Over the recent lockdowns, many children have spent more time indoors sitting behind screens. Therefore it’s important for schools to focus on reigniting their creative passion. Facilitating creativity is often best achieved when giving children the freedom to produce something new. The time when children have the most freedom to be creative is during break times, when they are outdoors.

By providing pupils with the right outdoor resources to encourage and foster creativity. These include resources for art and design, for building structures or making camps. Musical instruments can also boost creativity, and whilst needing little in the way of skill, they provide endless ways to create unique rhythms and beats.

Desire for personal achievement

Personal effectiveness covers a range of skills that pupils need to manage their workloads and learning. For example, setting themselves targets and goals, segmenting larger projects into manageable chunks and developing resilience and determination. Setting targets to do a lap of an obstacle course or to cover a set distance is a great way this can be taught in the playground.

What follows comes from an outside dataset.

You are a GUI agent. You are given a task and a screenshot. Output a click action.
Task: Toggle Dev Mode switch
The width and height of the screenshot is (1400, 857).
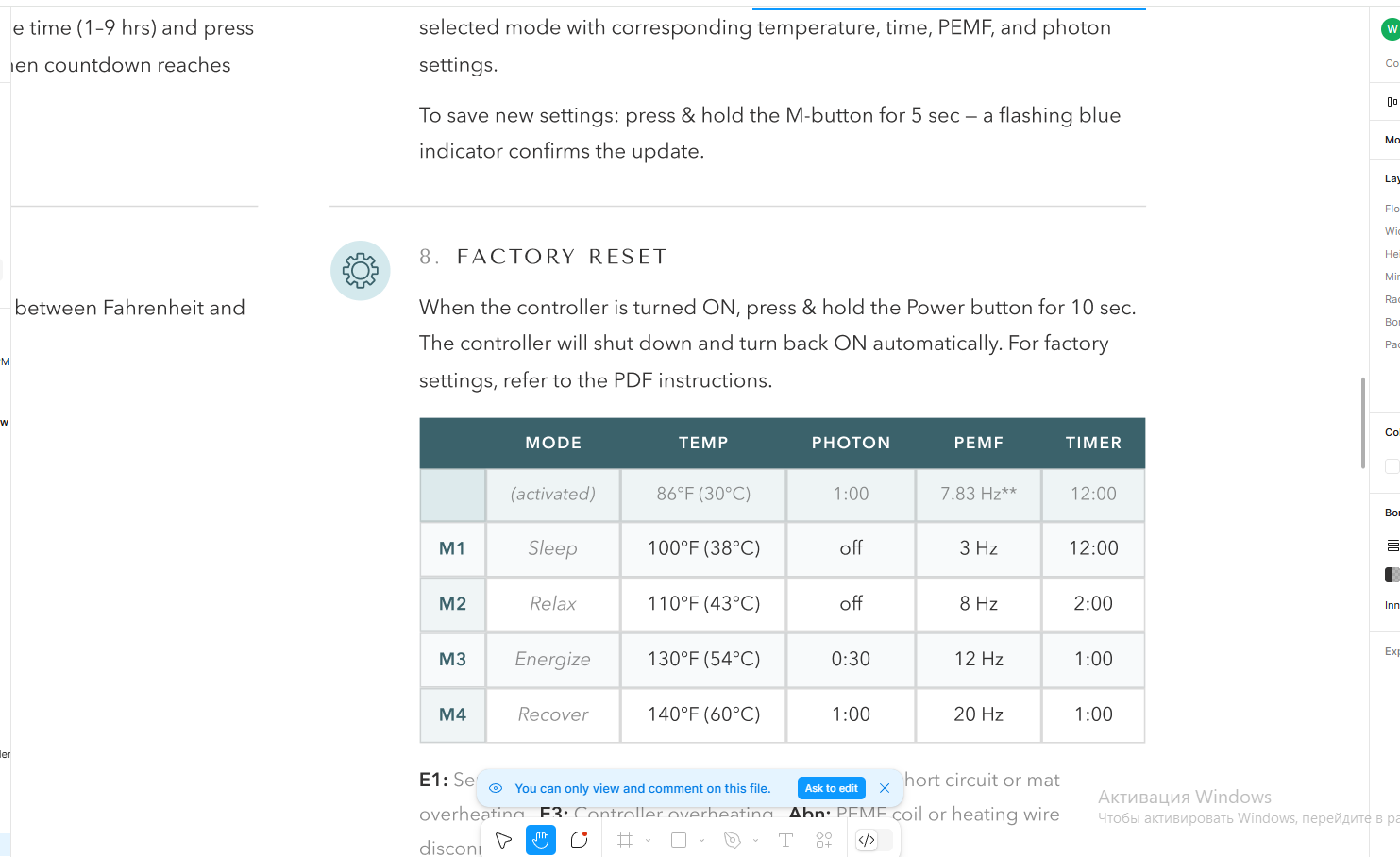pos(874,840)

Creating playgrounds to support the cause

Schools are under pressure to help pupils recover from the disruption of the pandemic. As well as to address any regression in the learning skills that are so important to achievement. While interventions can be implemented in the classroom, school should not underestimate the value of outdoor play can help in mitigating the impact of school absence on learning. With the right playground equipment and ample time to play, there is real potential to gain lost time quickly. Children are, after all, very quick learners.